Nov 6, 2017

Generate the Server Host key pair

Generate the Server Host key pair

Server Host keypair is for the server to authenticate itself to clients

First the private key:
ipsec pki --gen --type rsa --size 4096 --outform der > private/vpnHostKey.der
chmod 600 private/vpnHostKey.der
Generate the public key and use root ca to sign the public key:
ipsec pki --pub --in private/vpnHostKey.der --type rsa | ipsec pki --issue --lifetime 888 --cacert cacerts/strongswanCert.der --cakey private/strongswanKey.der --dn "C=NL, O=Example Company, CN=vpn.i88.ca" --san vpn.i88.ca --san it.i88.ca --san 88.88.88.88  --san @88.88.88.88 --flag serverAuth --flag ikeIntermediate --outform der > certs/vpnHostCert.der
The domain name or IP address of your server MUST be contained either in the subject Distinguished Name (CN) and/or in a subject Alternative Name (--san). 
The built in Windows 7 VPN client needs the serverAuth extended key usage flag in your host certificate as shown above, or the client will refuse to connect.

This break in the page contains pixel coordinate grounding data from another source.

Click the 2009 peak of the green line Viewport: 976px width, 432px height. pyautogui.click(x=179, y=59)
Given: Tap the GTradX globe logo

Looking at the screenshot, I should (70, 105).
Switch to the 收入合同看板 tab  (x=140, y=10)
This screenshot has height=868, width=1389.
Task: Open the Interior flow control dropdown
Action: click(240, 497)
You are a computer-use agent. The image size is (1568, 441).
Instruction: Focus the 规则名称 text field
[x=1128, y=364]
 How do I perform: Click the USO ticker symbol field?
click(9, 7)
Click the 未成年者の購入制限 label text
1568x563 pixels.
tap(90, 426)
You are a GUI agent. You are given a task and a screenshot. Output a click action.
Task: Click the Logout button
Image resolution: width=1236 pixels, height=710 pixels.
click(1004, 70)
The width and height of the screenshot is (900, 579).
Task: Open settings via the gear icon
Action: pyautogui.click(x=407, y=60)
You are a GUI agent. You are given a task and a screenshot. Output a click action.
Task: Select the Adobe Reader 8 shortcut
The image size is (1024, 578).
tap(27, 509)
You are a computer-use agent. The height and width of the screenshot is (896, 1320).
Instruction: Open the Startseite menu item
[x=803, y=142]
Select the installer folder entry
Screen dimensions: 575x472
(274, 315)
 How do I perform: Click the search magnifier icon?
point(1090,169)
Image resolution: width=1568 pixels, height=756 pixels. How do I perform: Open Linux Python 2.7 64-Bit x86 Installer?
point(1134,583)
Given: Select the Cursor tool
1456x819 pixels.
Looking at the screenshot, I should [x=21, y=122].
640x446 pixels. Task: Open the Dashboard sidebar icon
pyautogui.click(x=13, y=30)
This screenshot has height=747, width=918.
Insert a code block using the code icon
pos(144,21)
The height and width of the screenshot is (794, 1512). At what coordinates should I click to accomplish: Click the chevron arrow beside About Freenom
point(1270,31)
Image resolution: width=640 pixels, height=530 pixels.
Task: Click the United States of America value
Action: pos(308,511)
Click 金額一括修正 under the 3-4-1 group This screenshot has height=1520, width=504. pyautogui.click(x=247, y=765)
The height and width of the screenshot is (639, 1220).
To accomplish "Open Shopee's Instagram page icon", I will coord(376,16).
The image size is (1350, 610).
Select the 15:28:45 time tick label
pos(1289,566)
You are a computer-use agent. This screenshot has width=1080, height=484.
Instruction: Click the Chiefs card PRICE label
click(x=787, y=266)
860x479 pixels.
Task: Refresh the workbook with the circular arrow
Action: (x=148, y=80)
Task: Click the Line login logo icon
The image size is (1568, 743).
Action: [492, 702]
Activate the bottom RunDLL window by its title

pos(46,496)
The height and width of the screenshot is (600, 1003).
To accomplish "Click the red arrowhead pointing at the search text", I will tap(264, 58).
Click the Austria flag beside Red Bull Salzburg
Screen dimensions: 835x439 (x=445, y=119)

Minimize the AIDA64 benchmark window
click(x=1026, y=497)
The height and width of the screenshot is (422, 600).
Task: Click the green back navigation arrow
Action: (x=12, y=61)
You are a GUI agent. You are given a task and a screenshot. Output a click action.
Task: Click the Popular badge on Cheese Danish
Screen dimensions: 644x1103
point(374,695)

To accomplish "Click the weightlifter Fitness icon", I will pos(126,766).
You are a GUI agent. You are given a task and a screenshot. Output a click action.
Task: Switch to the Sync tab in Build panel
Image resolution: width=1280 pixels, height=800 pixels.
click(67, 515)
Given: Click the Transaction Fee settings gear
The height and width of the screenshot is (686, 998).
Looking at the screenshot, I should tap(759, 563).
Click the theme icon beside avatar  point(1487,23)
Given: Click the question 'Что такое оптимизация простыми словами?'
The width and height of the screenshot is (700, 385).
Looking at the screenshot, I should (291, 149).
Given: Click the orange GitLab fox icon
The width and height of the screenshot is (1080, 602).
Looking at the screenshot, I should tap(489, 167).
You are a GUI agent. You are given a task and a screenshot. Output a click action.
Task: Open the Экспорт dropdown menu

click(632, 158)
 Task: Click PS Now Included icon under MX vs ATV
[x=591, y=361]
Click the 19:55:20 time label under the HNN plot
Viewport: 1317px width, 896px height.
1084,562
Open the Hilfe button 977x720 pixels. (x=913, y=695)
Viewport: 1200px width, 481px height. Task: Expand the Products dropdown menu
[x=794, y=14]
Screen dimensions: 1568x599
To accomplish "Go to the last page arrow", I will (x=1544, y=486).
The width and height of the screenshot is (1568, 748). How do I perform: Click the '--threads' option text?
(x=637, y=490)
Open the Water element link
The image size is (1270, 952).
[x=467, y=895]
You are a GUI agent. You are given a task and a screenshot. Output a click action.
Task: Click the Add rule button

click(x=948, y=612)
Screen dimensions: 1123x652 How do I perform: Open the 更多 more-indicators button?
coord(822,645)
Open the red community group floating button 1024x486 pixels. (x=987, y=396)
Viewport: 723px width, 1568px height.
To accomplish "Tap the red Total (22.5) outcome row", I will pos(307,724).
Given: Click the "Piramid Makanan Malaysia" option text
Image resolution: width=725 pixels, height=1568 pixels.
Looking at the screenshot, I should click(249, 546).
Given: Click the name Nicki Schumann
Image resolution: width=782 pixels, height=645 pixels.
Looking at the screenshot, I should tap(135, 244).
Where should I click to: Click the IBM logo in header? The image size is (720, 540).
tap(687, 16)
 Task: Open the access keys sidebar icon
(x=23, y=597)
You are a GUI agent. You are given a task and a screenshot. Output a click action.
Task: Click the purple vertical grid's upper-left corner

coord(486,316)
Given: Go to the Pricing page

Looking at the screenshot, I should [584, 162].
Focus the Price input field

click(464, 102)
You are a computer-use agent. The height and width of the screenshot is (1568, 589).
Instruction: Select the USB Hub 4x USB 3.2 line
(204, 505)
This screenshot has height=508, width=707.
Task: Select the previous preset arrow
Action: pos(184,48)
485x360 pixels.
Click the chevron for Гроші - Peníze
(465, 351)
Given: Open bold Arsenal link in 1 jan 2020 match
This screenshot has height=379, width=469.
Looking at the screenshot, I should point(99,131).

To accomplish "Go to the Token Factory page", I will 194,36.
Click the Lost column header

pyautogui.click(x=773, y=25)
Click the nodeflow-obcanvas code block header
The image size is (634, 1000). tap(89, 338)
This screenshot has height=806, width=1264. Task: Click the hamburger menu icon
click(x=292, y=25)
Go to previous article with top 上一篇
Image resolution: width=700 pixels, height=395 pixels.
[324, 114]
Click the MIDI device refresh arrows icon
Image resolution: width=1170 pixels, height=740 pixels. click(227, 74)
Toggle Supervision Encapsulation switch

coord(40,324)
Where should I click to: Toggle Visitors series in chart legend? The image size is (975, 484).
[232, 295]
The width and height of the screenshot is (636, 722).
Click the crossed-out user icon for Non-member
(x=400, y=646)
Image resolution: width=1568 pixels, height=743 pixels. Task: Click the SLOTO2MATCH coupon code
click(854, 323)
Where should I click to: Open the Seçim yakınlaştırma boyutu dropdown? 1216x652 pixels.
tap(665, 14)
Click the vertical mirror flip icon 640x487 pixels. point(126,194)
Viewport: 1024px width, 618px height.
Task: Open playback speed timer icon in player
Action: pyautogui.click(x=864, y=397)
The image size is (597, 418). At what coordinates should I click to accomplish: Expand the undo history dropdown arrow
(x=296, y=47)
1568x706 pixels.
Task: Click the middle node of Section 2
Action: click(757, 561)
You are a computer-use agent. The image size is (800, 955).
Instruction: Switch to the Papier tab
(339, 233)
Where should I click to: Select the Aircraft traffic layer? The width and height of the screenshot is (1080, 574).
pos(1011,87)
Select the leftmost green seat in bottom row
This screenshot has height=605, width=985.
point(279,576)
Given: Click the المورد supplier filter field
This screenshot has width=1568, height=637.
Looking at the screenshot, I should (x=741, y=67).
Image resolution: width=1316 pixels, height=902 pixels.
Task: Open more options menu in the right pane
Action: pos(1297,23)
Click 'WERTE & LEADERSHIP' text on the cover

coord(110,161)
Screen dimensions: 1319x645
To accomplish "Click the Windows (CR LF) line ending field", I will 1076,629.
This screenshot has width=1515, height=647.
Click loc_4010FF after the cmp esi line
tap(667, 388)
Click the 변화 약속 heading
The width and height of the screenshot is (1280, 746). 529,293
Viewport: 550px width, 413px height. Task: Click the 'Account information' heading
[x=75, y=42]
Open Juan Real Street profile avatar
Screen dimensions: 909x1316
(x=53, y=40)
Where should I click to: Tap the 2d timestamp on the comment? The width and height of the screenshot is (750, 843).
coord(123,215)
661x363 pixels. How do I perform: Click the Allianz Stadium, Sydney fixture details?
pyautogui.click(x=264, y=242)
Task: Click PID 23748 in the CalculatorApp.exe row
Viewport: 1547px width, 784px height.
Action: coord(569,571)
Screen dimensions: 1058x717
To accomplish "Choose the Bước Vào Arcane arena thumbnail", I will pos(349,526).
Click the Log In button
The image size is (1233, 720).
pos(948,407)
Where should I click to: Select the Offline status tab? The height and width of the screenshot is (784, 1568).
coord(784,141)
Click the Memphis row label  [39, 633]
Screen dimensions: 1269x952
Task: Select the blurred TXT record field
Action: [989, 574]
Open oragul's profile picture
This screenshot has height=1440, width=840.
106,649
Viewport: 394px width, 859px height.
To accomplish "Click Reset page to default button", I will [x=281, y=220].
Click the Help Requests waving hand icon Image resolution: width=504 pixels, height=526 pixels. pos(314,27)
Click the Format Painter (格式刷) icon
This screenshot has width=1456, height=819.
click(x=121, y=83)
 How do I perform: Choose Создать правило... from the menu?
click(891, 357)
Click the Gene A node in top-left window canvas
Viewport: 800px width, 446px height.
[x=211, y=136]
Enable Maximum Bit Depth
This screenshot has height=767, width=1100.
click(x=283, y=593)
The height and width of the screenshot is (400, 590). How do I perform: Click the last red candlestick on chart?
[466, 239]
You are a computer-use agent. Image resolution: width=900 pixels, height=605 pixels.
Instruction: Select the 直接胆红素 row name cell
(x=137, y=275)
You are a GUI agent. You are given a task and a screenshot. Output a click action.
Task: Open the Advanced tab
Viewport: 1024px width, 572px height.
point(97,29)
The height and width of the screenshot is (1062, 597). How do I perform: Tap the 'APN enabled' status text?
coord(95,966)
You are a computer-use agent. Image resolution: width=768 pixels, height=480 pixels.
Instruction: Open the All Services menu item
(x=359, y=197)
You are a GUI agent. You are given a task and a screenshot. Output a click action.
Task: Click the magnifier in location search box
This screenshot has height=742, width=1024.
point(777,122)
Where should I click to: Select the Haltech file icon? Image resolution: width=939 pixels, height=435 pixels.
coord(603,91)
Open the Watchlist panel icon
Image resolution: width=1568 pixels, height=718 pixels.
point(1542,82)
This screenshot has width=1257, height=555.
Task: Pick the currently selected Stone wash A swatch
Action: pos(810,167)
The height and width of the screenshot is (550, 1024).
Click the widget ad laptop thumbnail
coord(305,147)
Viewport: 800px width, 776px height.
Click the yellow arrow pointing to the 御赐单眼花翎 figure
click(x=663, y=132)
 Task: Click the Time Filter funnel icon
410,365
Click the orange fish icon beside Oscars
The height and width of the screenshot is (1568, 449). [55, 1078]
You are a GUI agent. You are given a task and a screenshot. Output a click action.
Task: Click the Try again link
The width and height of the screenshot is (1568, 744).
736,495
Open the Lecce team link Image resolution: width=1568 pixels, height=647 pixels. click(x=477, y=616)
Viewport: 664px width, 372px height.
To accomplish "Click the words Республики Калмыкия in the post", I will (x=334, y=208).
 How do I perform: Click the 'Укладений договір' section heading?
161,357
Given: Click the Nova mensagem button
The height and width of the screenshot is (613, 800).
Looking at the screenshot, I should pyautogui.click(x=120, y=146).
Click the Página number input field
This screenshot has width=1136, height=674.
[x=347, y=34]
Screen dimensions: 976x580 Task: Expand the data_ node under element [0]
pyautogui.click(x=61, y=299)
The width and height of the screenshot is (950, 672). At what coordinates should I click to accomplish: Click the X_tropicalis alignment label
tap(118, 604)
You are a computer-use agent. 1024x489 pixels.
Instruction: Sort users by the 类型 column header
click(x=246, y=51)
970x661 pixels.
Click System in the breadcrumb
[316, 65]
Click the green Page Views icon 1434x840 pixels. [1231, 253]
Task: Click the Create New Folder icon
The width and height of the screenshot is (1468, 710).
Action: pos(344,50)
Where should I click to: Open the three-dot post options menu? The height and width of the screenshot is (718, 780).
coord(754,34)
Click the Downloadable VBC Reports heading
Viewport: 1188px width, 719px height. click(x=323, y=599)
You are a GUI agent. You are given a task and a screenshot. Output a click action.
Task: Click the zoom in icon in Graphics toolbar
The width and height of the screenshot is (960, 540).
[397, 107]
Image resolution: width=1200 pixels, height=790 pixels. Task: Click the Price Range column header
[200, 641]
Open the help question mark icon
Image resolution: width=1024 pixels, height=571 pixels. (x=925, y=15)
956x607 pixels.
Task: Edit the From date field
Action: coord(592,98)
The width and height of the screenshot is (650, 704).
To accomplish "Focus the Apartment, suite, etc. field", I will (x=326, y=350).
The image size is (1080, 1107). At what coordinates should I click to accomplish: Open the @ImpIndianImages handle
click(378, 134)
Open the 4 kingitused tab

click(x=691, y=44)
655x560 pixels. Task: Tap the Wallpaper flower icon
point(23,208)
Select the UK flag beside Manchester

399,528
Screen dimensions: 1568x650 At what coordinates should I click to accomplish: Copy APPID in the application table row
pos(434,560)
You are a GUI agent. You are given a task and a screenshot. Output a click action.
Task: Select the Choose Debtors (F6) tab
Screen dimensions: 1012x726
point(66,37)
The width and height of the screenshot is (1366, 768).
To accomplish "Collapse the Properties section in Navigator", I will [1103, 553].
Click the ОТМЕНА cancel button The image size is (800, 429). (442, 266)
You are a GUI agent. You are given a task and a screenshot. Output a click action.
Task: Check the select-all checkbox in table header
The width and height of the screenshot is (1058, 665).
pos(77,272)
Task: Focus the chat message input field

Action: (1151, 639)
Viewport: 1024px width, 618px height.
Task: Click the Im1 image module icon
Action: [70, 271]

In addition, OS X 10.7.3 or older requires the ikeIntermediate flag, which we also add here.
The IP address is added twice, one with an @ in front so that it gets added as an subjectAltName of the DNSName type and one of the IPAddess type.
You can view the certificate:
ipsec pki --print --in certs/vpnHostCert.der
You can also use OpenSSL to see the contents:
openssl x509 -inform DER -in certs/vpnHostCert.der -noout -text
The private key (/etc/ipsec.d/private/strongswanKey.der) of the CA should be moved somewhere safe, possibly to a special signing host without access to the Internet. Theft of this master signing key would completely compromise your public key infrastructure. Use it only to generate client certificates when needed.